**Complétez ce qui suit:**
1) Recopiez mot pour mot le passage de l'entretien sur les seniors qui va de « Bulletins de l'Ilec » jusqu'à « de la population ? » inclus.
2) Résumez en deux phrases l'entretien sur les seniors.
3) Prolongez l'entretien sur les seniors à partir de l'endroit où il s'arrête.

**Document source:**
====================

Bulletins de l'Ilec

« Senior », statut en voie d’appropriation - Numéro 443

01/06/2014

Population hétérogène, les seniors constituent pour le marketing des cibles contrastées, mais de plus en plus enclines à accepter le statut qu’il associe à leur classe d’âge. Entretien avec Frédérique Aribaud, directrice générale associée de Senioragency

Quels seront les secteurs perdants du vieillissement de la population ?

Frédérique Aribaud : Je ne parlerais pas de secteurs perdants, car potentiellement le vieillissement de la population concerne tous les secteurs de la consommation. Je parlerais plutôt de perte d’avantage concurrentiel, pouvant être lié à plusieurs facteurs : un manque d’intérêt pour la cible seniors, avec un investissement sur les plus jeunes générations et sur un marketing de l’urgence ; un manque d’innovation et d’adaptation aux besoins des seniors, dans les caractéristiques intrinsèques du produit (ou service) ou dans son mode de distribution ; et un manque de communication : bien que ce phénomène tende à s’inverser ces dernières années, certaines marques rechignent à communiquer directement auprès de cette cible, par peur de vieillir leur marque. Les grands perdants seront ceux qui ne voient pas cette réalité démographique et économique, et qui laissent leurs concurrents leur prendre progressivement des parts de marché.

Entre les actifs occupés de plus soixante ans et les dépendants du quatrième âge, quels profils types voyez-vous dans la population senior ?

====================

**Données enregistrées:**

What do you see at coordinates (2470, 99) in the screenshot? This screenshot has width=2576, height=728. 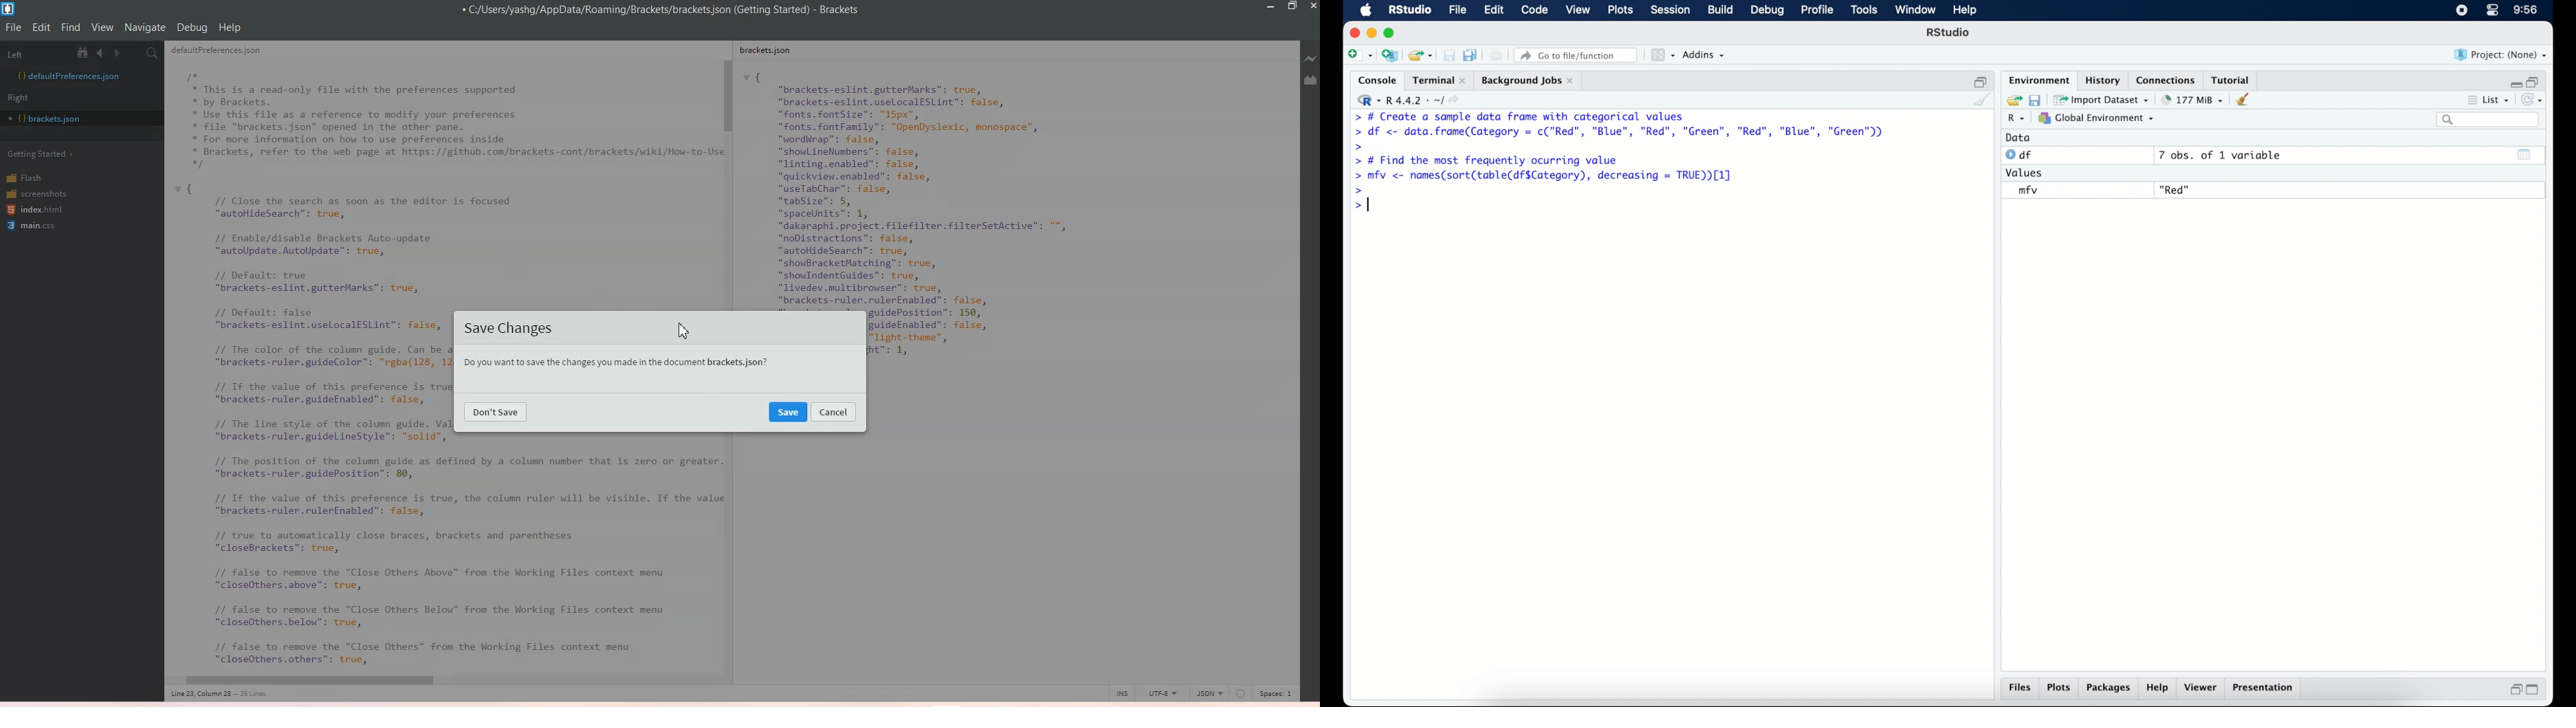 I see `more options` at bounding box center [2470, 99].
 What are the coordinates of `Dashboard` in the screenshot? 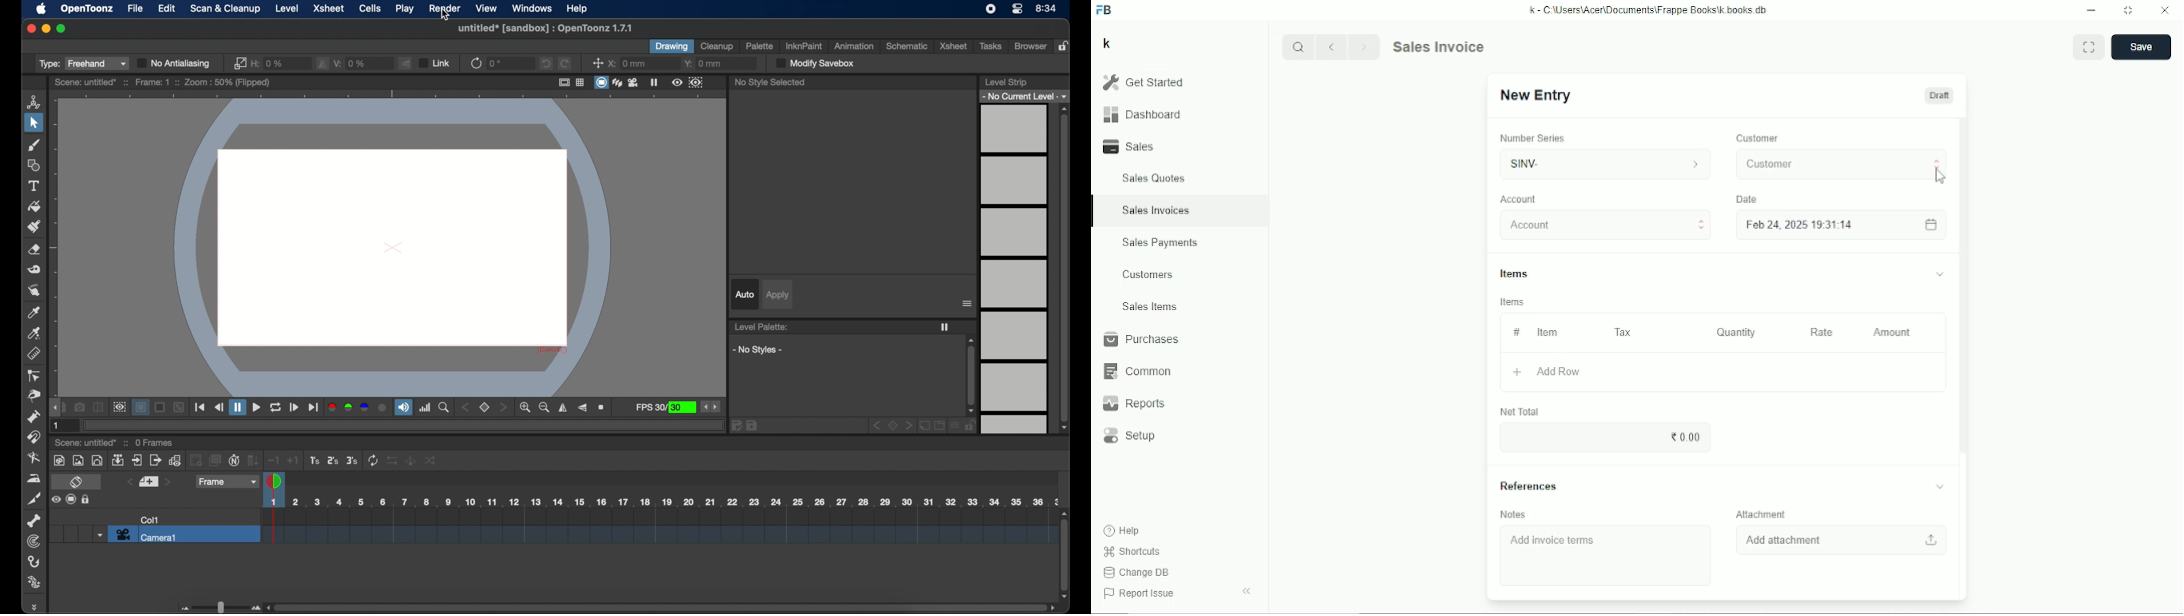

====================

**Résultats dans l'ordre:**
1)
Bulletins de l'Ilec

« Senior », statut en voie d’appropriation - Numéro 443

01/06/2014

Population hétérogène, les seniors constituent pour le marketing des cibles contrastées, mais de plus en plus enclines à accepter le statut qu’il associe à leur classe d’âge. Entretien avec Frédérique Aribaud, directrice générale associée de Senioragency

Quels seront les secteurs perdants du vieillissement de la population ?

2) Pour Frédérique Aribaud, directrice générale associée de Senioragency, le vieillissement de la population ne crée pas de secteurs perdants, mais il peut faire perdre un avantage concurrentiel aux marques qui manquent d'intérêt, d'innovation ou de communication envers les seniors. Selon elle, les grands perdants seront ceux qui ne voient pas cette réalité démographique et économique et laissent leurs concurrents leur prendre progressivement des parts de marché.

3)
F. A. : Les seniors sont une population hétérogène. Ils n’ont pas les mêmes envies ni les mêmes besoins, n’appartiennent pas à la même génération, ne consomment pas de la même manière et ne consultent pas les mêmes médias ! Senioragency distingue trois grands segments : « masters », « libérés » et « aînés ». Les masters, 50 à 65 ans, sont aujourd’hui la « génération mai 68 », ils représentent 50 % des seniors et concentrent l’essentiel des revenus. Remboursement de l’emprunt de la résidence principale, premier héritage, enfants quittant le foyer, ils sont au sommet de leur salaire et consomment, pour eux, leurs parents parfois en situation de dépendance (aidants familiaux) et leurs petits-enfants. Ils sont plutôt hédonistes et jouisseurs. Les libérés, 65 à 75 ans, sont la « génération Libération », ils représentent 21 % des seniors. Libérés du travail et des contraintes familiales, ils ont du temps, en profitent pour voyager, se socialiser, s’investir dans des associations. Consommateurs plus prudents, ils se méfient des gadgets, se renseignent et comparent avant d’acheter. Les aînés, les plus de 75 ans, sont la « génération rationnement », ils représentent 25 % des seniors. La santé est leur principale préoccupation.

Quels sont les enjeux du vieillissement pour les industriels de PGC ?

F. A. : Les enjeux portent sur tout le cycle de vie du produit. Dans l’alimentaire, des caractéristiques nutritionnelles à l’emballage, les modes de commercialisation, les services proposés et la communication autour du produit.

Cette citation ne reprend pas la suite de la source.